POLITICS OF APOLOGY-by KAMAL HAK

(An old cartoon from the India Today)


Recently our lost homeland has been a buzz with news of different nature. The national media has been replete with the stories about Kashmiri Pandits reopening their temples and other places of worship after nearly eighteen years. These news stories also empathetically highlight the cooperation extended by the local Muslims in organizing the prayers and hawans at the previously abandoned temples. This is also fact that now more and more displaced Kashmiri Pandits find themselves mustering enough courage for taking a brief sojourn to their roots. Also, despite what the local media in Kashmir may project, Kashmiri Muslims at their individual levels are renewing their contacts with the displaced community. On their return from a brief visit to the valley many displaced Kashmiri Pandits speak about the discernable change of heart in the local Muslims. Some even suggest the preparedness of the local Muslims for apologizing to the displaced Pandits for the injustice committed against them.

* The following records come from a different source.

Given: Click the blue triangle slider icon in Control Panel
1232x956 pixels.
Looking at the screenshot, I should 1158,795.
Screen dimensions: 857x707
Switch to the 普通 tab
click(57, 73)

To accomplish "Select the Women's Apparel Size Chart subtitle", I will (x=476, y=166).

A few months back some sort of brouhaha was created when the erstwhile spokesperson of All Party Hurriat Conference, Saleem Geelani, offered apologies to displaced Kashmiri Pandits on behalf of Kashmiri Muslims during a seminar organized by Roots in Kashmir in Jammu. Many agencies, with vested interests, and including some Kashmiri Pandits lose no time in branding these incidents as the indications of changing times in Kashmir. It may also be true that the times have indeed changed in Kashmir. But, does it necessarily mean the conditions have become so much conducive for the return of displaced Pandits that these demand a complete about turn of the very fundamentals that have driven and sustained the community’s struggle in exile.


One question that needs to be debated and understood is if these individual expressions of remorse carry any meaning? Alternatively, one also needs to ask a question if any institutionalized apology by the Kashmiri Muslims would tantamount to atonement of their sins. Displaced Kashmiri Pandits will have to be carefully guarded in responding to these hollow apologies, which will increase in numbers in the times to come. They need ask themselves a question which Marina Warner a renowned novelist and critic raised some time back, “Is apology today’s new political enthusiasm?”

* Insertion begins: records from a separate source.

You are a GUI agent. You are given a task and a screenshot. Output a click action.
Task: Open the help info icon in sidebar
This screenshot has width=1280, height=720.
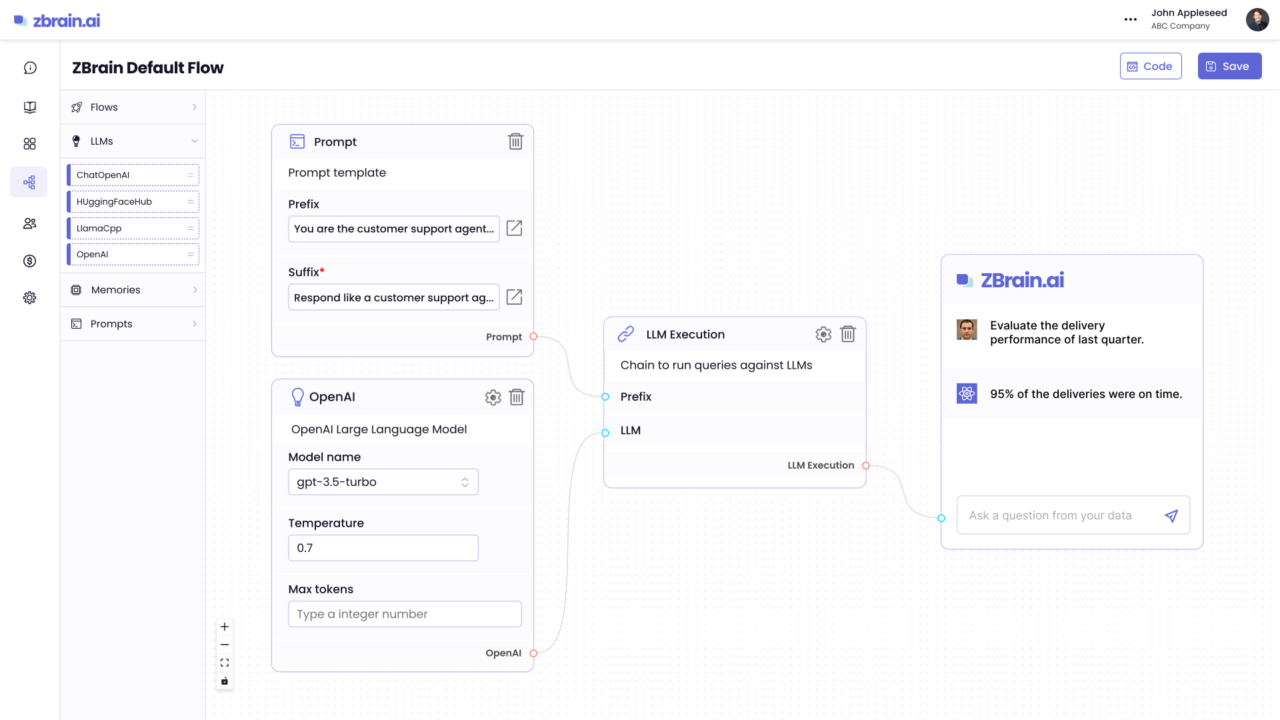coord(29,67)
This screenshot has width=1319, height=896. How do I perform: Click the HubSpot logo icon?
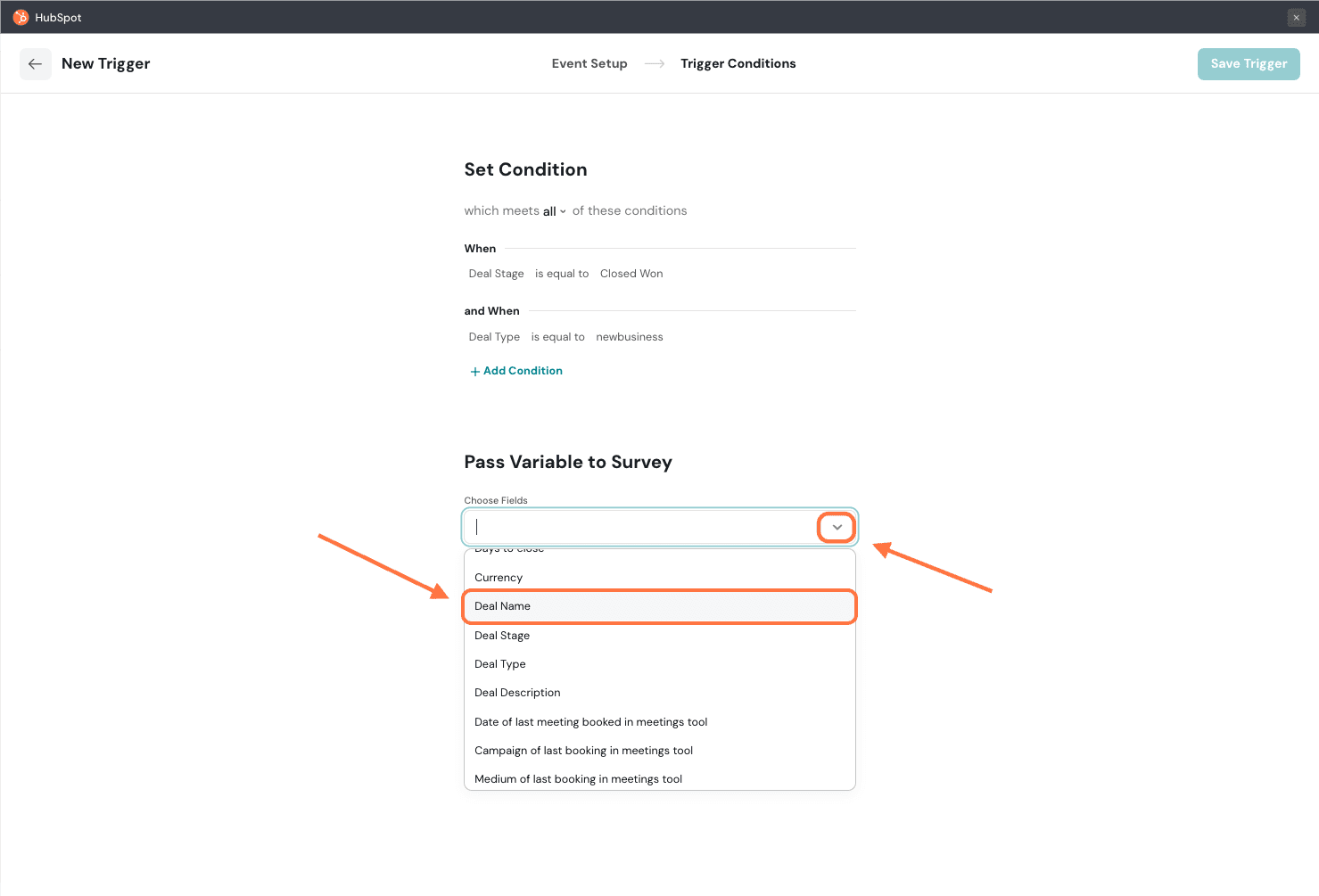pos(21,17)
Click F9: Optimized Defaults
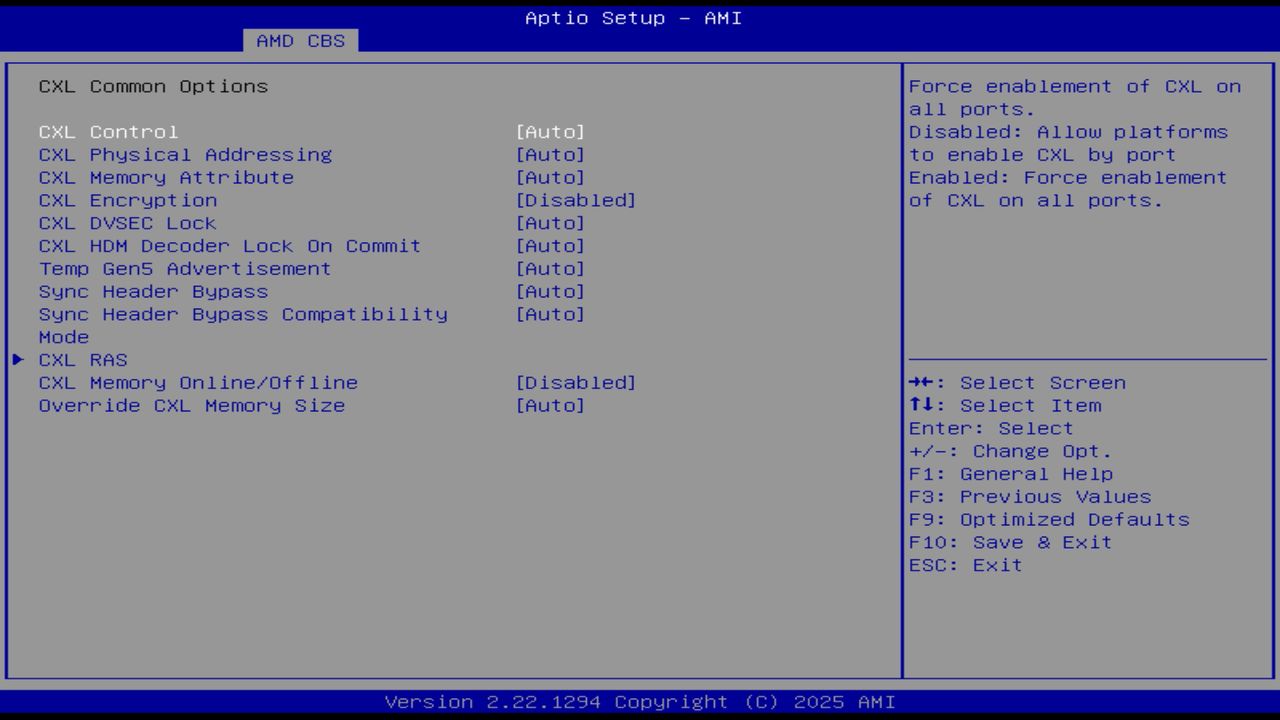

This is also a fact that there is nothing new in the recent apologies made by certain Kashmiri Muslims. Various influential Kashmiri Muslim individuals and leaders have in past publicly apologized to the displaced Pandits in public. Only difference being that earlier the recipients didn’t see any significant in these otiose pronouncements. The process of offering apologies to displaced Pandits, perhaps, started in the year 1999, when during course of a huge international conference at The Hague, the Hurriat delegation offered to publicly apologize for the crimes committed against the Pandit. Panun Kashmir delegation attending the conference didn’t attach any significance to that and thought the gesture was only dictated by political expediency.

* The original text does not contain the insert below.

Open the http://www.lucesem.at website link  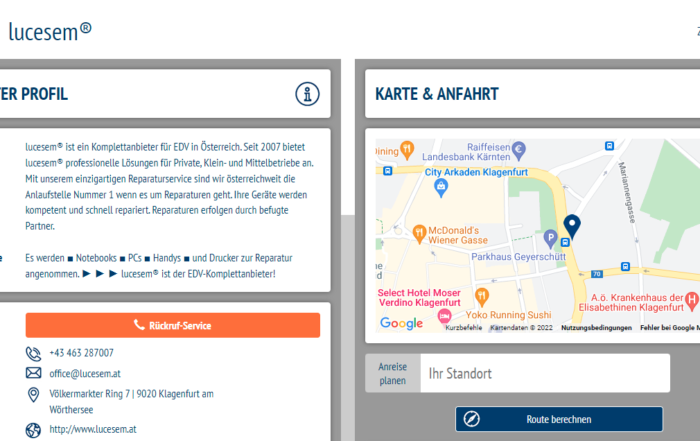tap(92, 430)
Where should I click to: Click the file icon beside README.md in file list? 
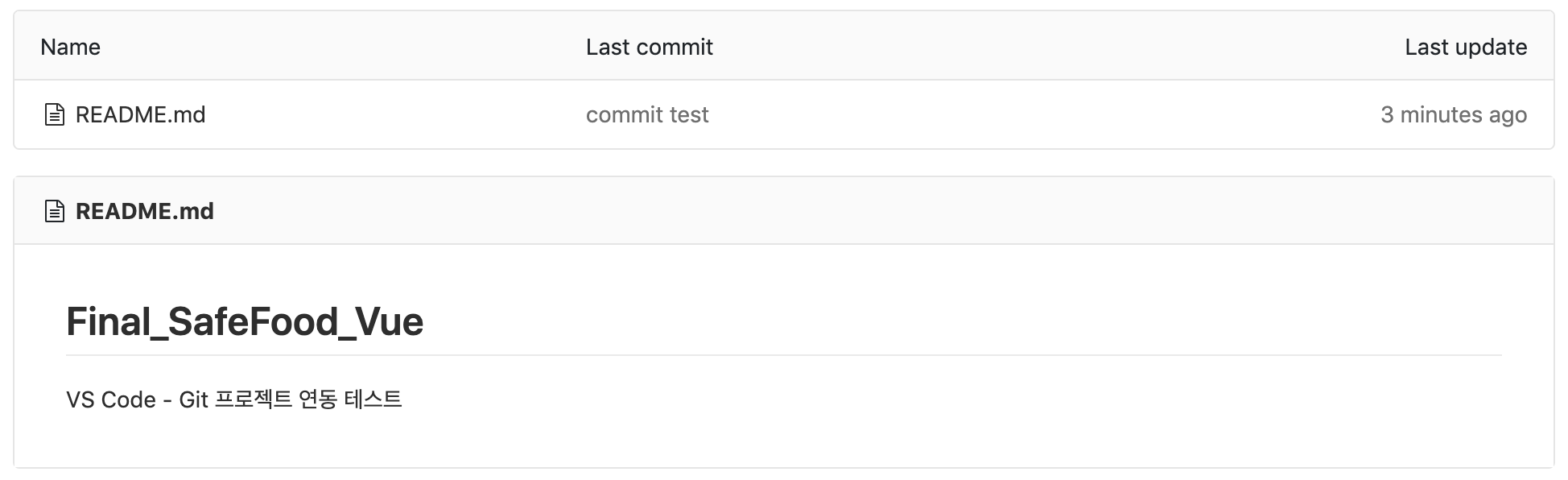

Some years later, the late Ashok Kak assembled a galaxy of Kashmiri Separatist leaders including Shabbir Shah and Omar Farooq in a first ever post 1990, across the table interaction with displaced Pandits. The proceedings of that meeting went on the expected lines with the Pandits vociferously expressing their anger and the Muslims trying to strike reconciliatory notes. The general sentiments of the Kashmiri Muslim leadership at that time also were overwhelmingly apologetic.


Nothing significant emerged from the said meeting as, perhaps, the reconciliatory tones were more a produce of head than the genuine outpouring of the heart. The deceit, cunningness and the rabid fundamentalist mindset behind their extirpation also might have heavily weighed in the minds of the Pandit participants, who dismissed the developments as part of a politics.
Some time later, in the year 2005, an interaction was held, in Motel Ashok Jammu, between groups of Kashmiri Muslim leaders with displaced Kashmiri Pandit representatives which included Dr. K.L. Chowdhury, a senior Panun Kashmir leader. It was during this meeting that a former militant and then mainstream politician Babbar Badr expressed his guilt, neglect and repentance for the sorry state of displaced community. It was around same time when during a seminar on Kashmir held in Jammu University, Babbar Badr, on his own and Kashmiri Muslims’ behalf sought hand folded forgiveness from Panun Kashmir Convener, Dr. Agnishekhar.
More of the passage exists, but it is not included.